Barr’s odyssey (or odd-yssey) from a liberal champion
of the underpaid working class to a vitriolic Trump supporter and
conspiracy theorist with an attraction to racist language is in many
ways symptomatic of the United States itself. And it is worth noting
that Donald J. Trump appears to have followed the same path, though
perhaps there were always some racist conspiracy theory issues that were
privately important to him. In public, he sounded like liberal
Democrat until the last years of the past decade, after Barack Obama was
elected.
It may have seemed natural to ABC/ Disney to do a
reboot of Roseanne’s show after Trump’s election. The US business
elites bought the myth of major white working class
support for Trump. (Defections by about 14% of the white working class
who had voted Obama to the GOP could have been the margin of victory in
some states, but that is one in six, not a majority). It is always
reassuring to corporate managers to think that the people you pay badly
and deny basic benefits and overwork don’t actually hate you or your
party. Not to mention that the working class in the US is not majority
white to begin with.
But ABC/ Disney either knew about Barr’s bizarre
statements and endorsements on social media in recent years and ignored
all that (so blinded by dreams of a sure ratings hit that they
disregarded the unpalatable behavior) or they did not do due diligence.

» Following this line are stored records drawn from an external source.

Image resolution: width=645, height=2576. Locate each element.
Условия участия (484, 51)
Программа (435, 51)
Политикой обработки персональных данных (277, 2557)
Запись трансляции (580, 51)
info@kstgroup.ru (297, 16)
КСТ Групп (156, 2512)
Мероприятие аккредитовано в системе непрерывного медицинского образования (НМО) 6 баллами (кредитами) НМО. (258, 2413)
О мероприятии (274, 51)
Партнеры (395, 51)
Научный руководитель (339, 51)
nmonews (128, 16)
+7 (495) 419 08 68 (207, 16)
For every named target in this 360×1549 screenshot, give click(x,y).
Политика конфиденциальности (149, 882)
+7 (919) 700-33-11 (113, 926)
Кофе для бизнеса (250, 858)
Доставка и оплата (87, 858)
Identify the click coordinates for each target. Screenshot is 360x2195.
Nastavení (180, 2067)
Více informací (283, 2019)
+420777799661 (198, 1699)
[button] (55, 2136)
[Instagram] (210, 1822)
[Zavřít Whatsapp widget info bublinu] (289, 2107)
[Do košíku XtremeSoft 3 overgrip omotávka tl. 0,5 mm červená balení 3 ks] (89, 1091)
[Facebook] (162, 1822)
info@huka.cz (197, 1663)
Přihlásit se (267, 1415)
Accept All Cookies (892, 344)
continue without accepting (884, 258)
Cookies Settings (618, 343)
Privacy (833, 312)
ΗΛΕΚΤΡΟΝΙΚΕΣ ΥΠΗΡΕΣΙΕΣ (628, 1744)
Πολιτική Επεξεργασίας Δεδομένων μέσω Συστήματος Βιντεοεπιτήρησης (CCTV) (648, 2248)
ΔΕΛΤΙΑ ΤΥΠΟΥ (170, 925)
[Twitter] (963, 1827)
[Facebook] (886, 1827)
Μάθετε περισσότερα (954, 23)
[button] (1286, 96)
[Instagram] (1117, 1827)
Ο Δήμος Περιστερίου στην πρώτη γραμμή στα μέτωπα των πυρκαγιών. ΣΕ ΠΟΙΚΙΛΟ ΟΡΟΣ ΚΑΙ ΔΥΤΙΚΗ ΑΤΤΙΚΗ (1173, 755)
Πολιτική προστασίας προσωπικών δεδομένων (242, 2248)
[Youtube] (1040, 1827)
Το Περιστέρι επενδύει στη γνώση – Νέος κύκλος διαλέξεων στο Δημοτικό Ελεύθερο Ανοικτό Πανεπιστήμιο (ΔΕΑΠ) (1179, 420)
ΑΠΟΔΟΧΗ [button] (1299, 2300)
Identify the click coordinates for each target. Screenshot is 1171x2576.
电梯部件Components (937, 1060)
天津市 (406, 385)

In the former case, they were exploiting, let us say, a clearly fragile
personality–which is a risky thing to do with tens of millions of
dollars.
After a moment of contrition, when she blamed her remarks on Ambien, Barr recovered her balance or rather imbalance:
Updated: Roseanne Barr responded to anger over her racist tweet by thanking racists and conspiracy theorists for defending her, suggesting Michelle Obama had directed ABC to fire her, and writing, "i feel bad for @POTUS-he goes thru this every single day" https://interc.pt/2xmfPLe
Updated: Roseanne Barr responded to anger over her racist tweet by thanking racists and conspiracy theorists for defending her, suggesting Michelle Obama had directed ABC to fire her, and writing, "i feel bad for @POTUS-he goes thru this every single day" https://interc.pt/2xmfPLe
The whole tale is a sorry commentary not on Barr but on where American culture and politics now stands. We went from a corporate elite nervously allowing some working class characters on mass media in the 1990s (just as long, you understand, as it gave no support to actual striking laborers) to transmogrifying it into an Islamophobic hatefest in the teens of the 21st century.
Some of my Twitter acquaintances are complaining that
the news of a Harvard study showing thousands of deaths in Puerto Rico
from last fall’s hurricane has been overshadowed by the Barr firing,
implying that the latter is fluff. But both pieces of news point at the
same reality, of a downward spiral in American politics. George W.
Bush was pilloried for his inaction over Katrina. Trump has gotten away
with criminally neglecting the US citizens of Puerto Rico.
At least we have not retrogressed to the point where
Barr’s attack on a prominent African-American was allowed to pass by her
employers, though it should be noted that Trump has said many things as
offensive as Barr and remains at 40% in the polls.
In a better America, there would be as much discomfort with Barr Islamophobia as with her disdain for African-Americans.